====== Text block
The Hydro-Estimator (H-E) uses infrared (IR) data from NOAA's Geostationary Operational Environmental Satellites (GOES) to estimate rainfall rates. Estimates of rainfall from satellites can provide critical rainfall information in regions where data from gauges or radar are unavailable or unreliable, such as over oceans or sparsely populated regions.

Satellite-based estimates of rainfall have been used operationally at NOAA / NESDIS since the late 1970's, starting with the largely manual Interactive Flash Flood Analyzer (IFFA; Scofield 1987), and then progressing to the fully automated Auto-Estimator (Vicente et al. 1998). The Hydro-Estimator (H-E; Scofield and Kuligowski 2003) is the current-generation operational algorithm at NESDIS and has been used since 2002.

Estimates are produced routinely every 15 minutes for the continental United States, and are also produced for the rest of the world using available geostationary data over Europe, Africa, and western Asia (METEOSAT), and eastern Asia (MTSAT).
============
— Exercise 1 —
According to the Hydro-Estimator passage, how often are rainfall estimates produced for the continental United States?
— Exercise 2 —
Write a short continuation of the Hydro-Estimator passage, picking up after its final sentence.
The lines that follow have no connection to the Hydro-Estimator passage.
====== Data shown
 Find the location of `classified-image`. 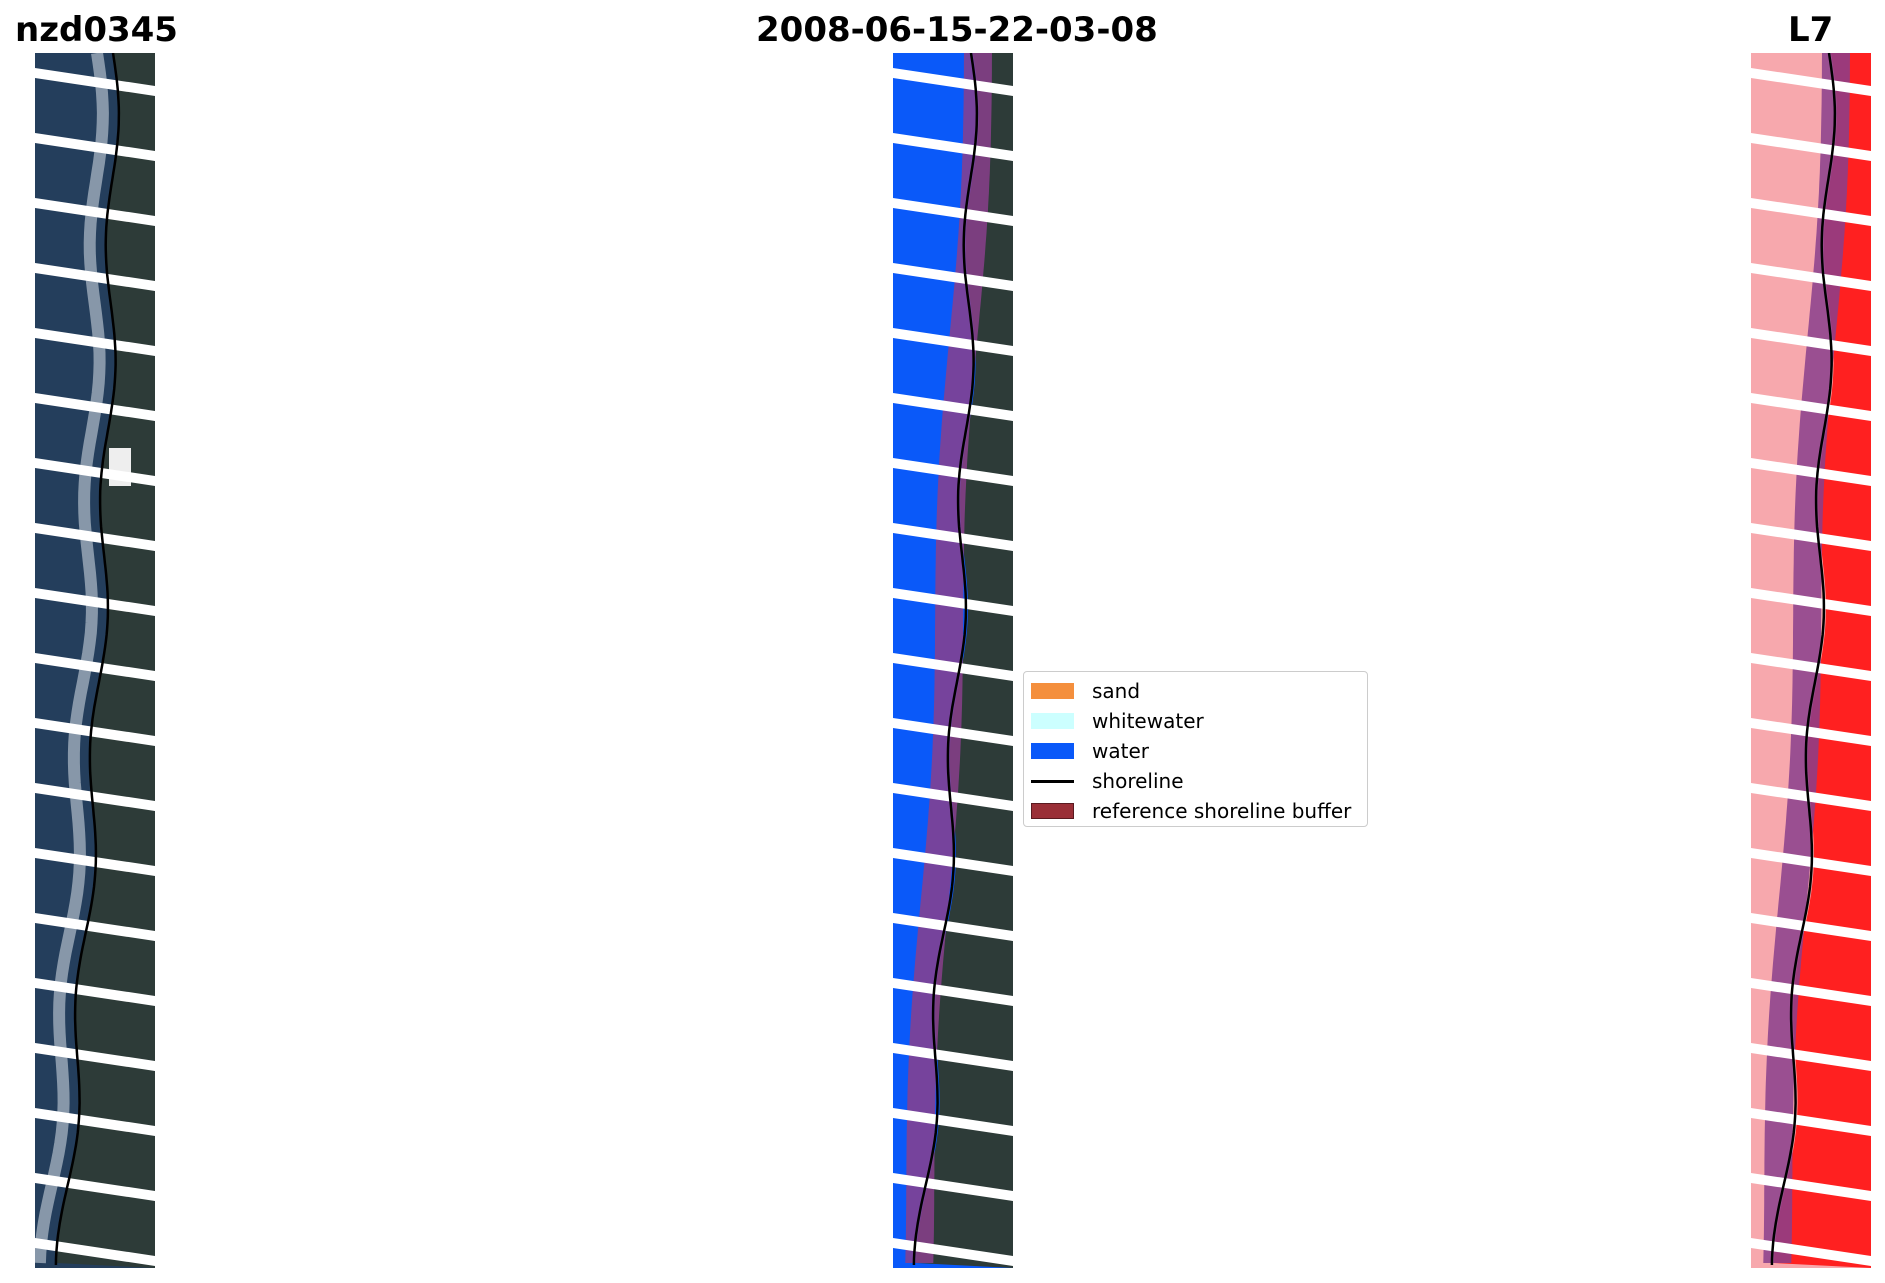

classified-image is located at coordinates (953, 660). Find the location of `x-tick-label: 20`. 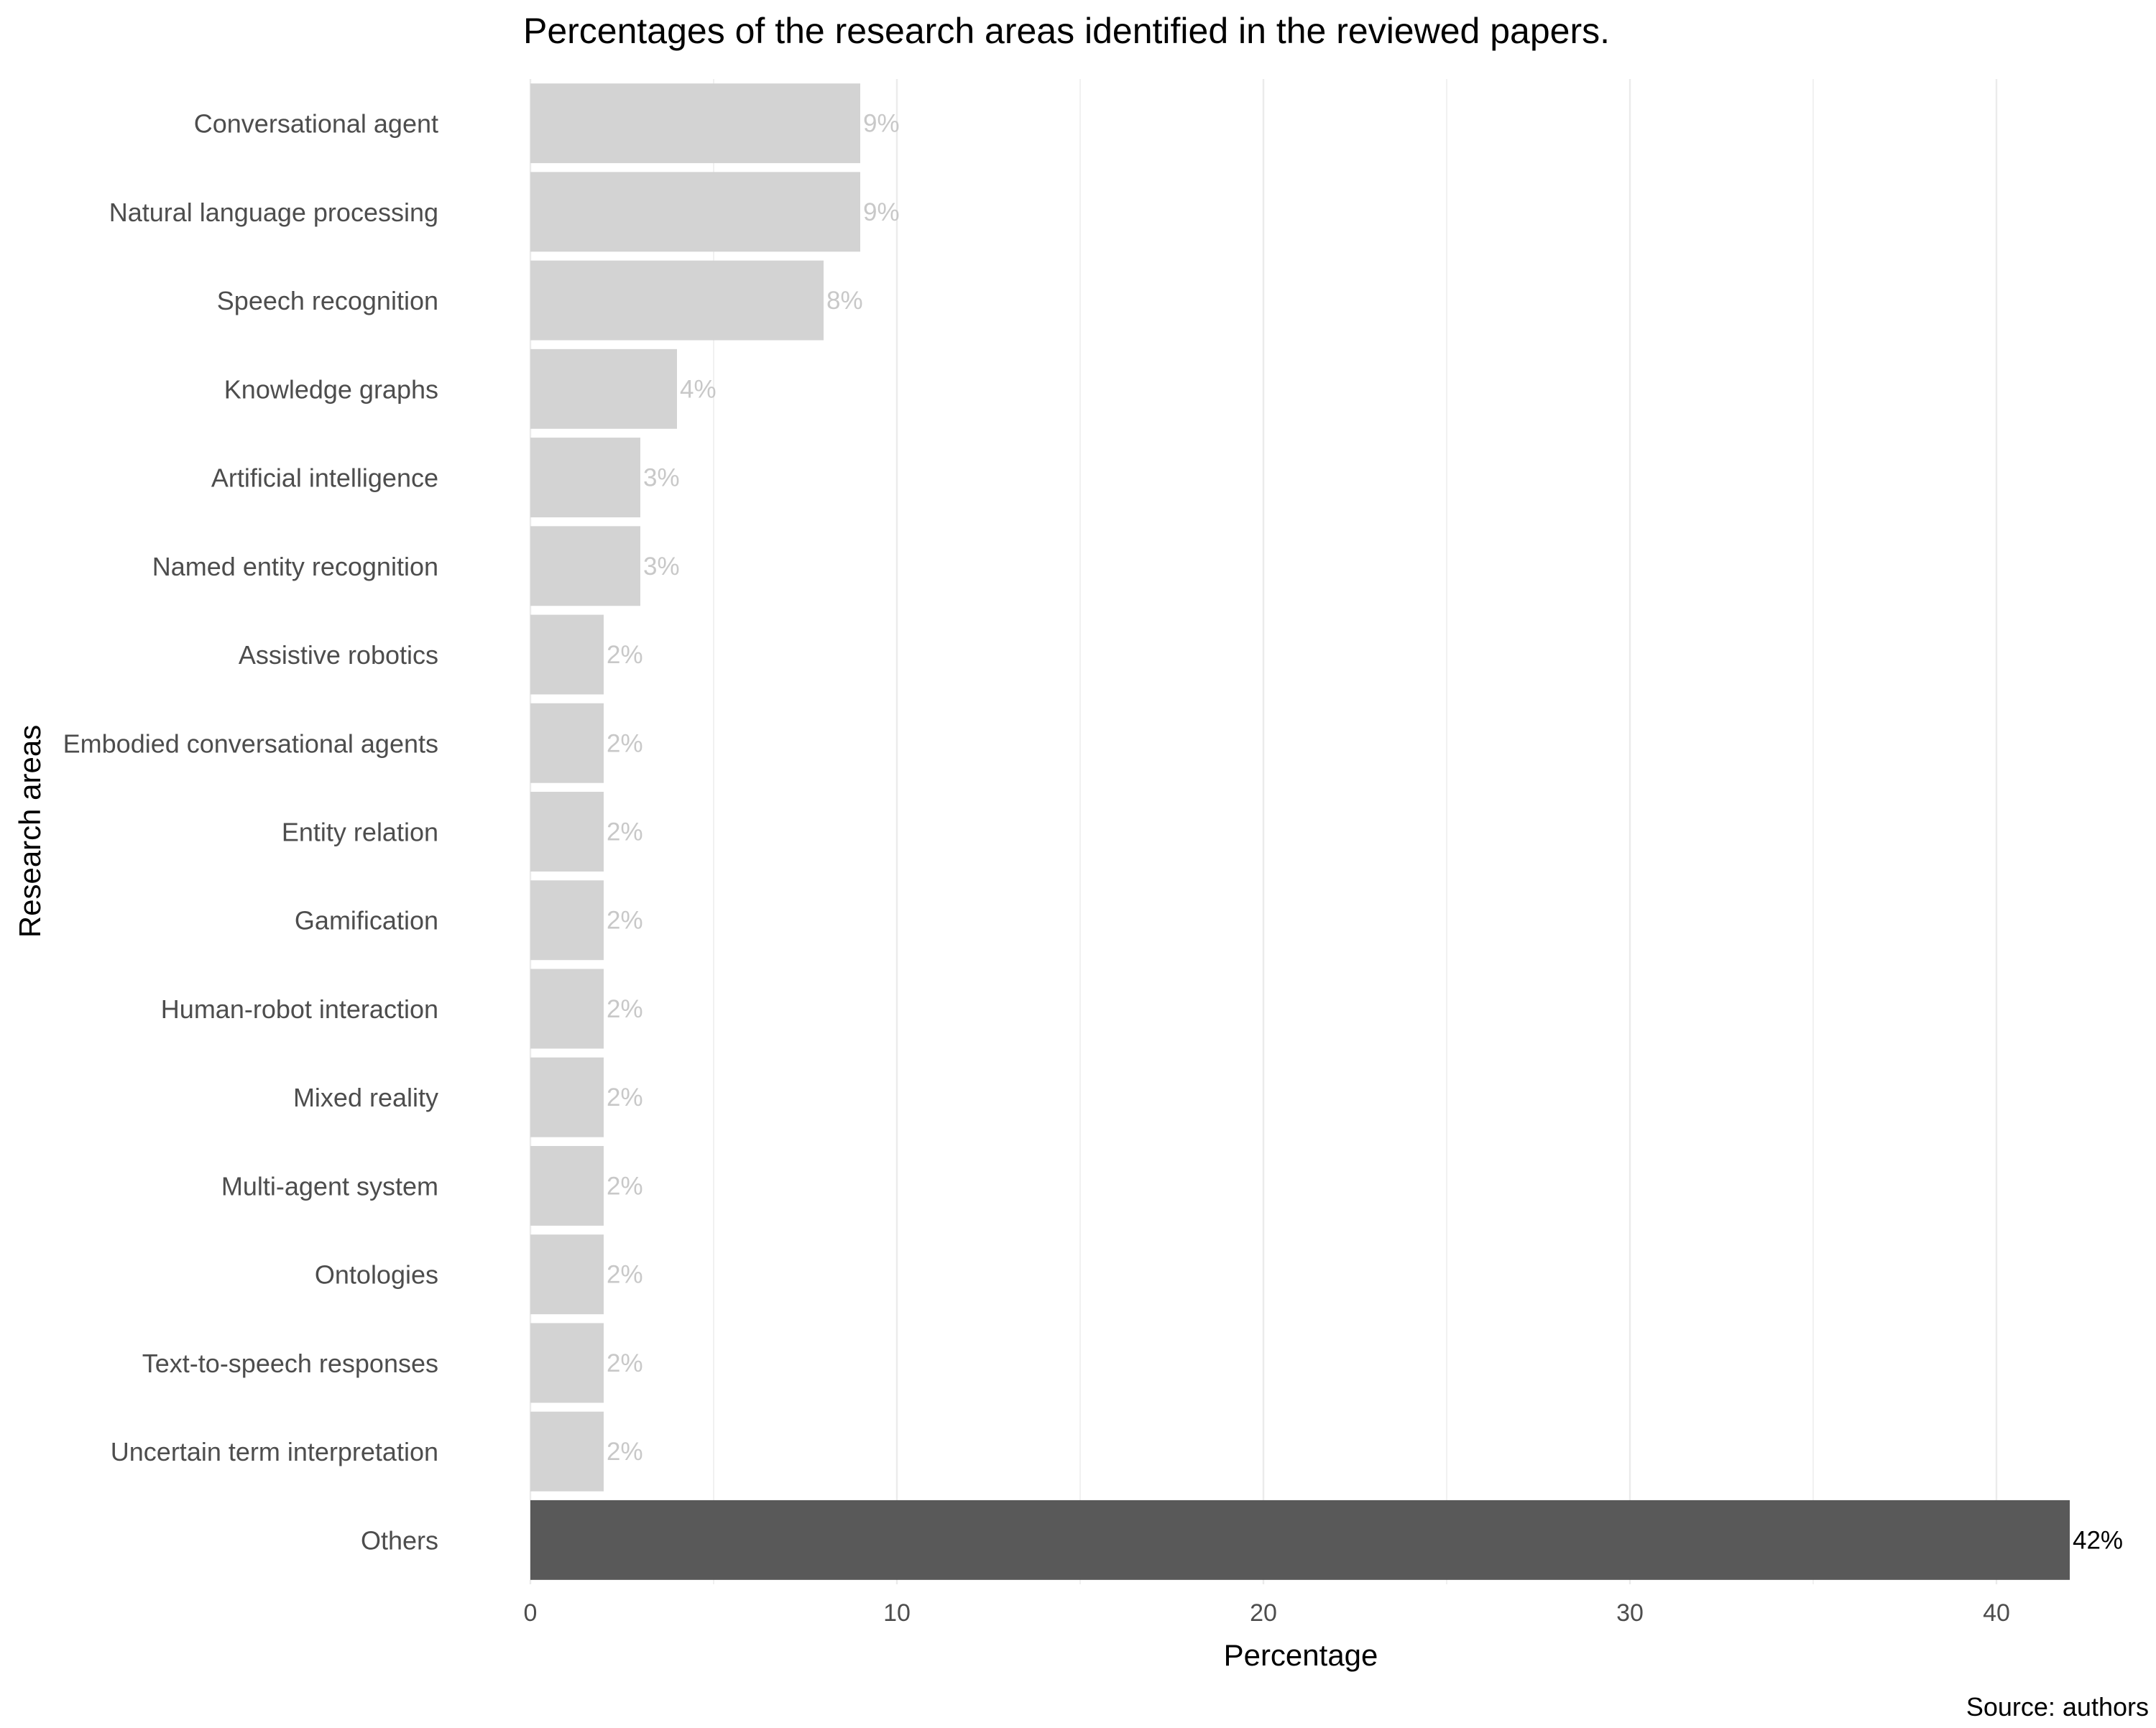

x-tick-label: 20 is located at coordinates (1264, 1613).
============
— Output 1 —
Every 15 minutes.

— Output 2 —
Details on the algorithm, which also uses data from numerical weather prediction models to correct for evaporation of raindrops, topographic influence on rainfall, and other factors, can be found at the "Technique Description" link and also in Scofield and Kuligowski (2003).


Scofield, R. A., 1987: The NESDIS operational convective precipitation estimation technique. Mon. Wea. Rev., 115, 1773-1792.

Scofield, R. A., and R. J. Kuligowski, 2003: Status and outlook of operational satellite precipitation algorithms for extreme-precipitation events. Mon. Wea. Rev., 18, 1037-1051.

Vicente, G. A., R. A. Scofield, and W. P. Menzel, 1998: The operational GOES infrared rainfall estimation technique. Bull. Amer. Meteor. Soc., 79, 1883- 1898.